(TASK DETAILS)
Your job here is to restate every record exactly, pictures excluded.

[Collected data entries]
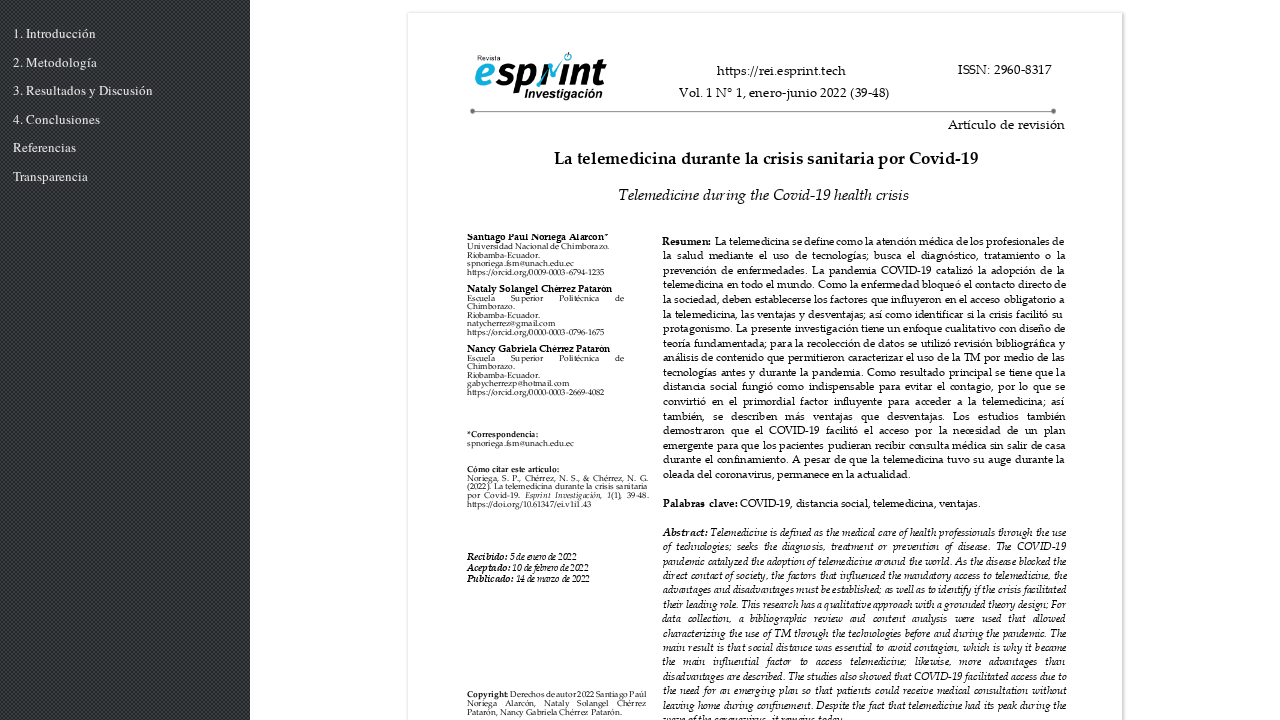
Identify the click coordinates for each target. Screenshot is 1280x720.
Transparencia (50, 177)
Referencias (44, 148)
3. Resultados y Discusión (83, 91)
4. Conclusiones (56, 120)
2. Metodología (55, 63)
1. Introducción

(RESPONSE)
Identify the click coordinates for each target. Screenshot is 1280x720.
Transparencia (50, 177)
Referencias (44, 148)
3. Resultados y Discusión (83, 91)
4. Conclusiones (56, 120)
2. Metodología (55, 63)
1. Introducción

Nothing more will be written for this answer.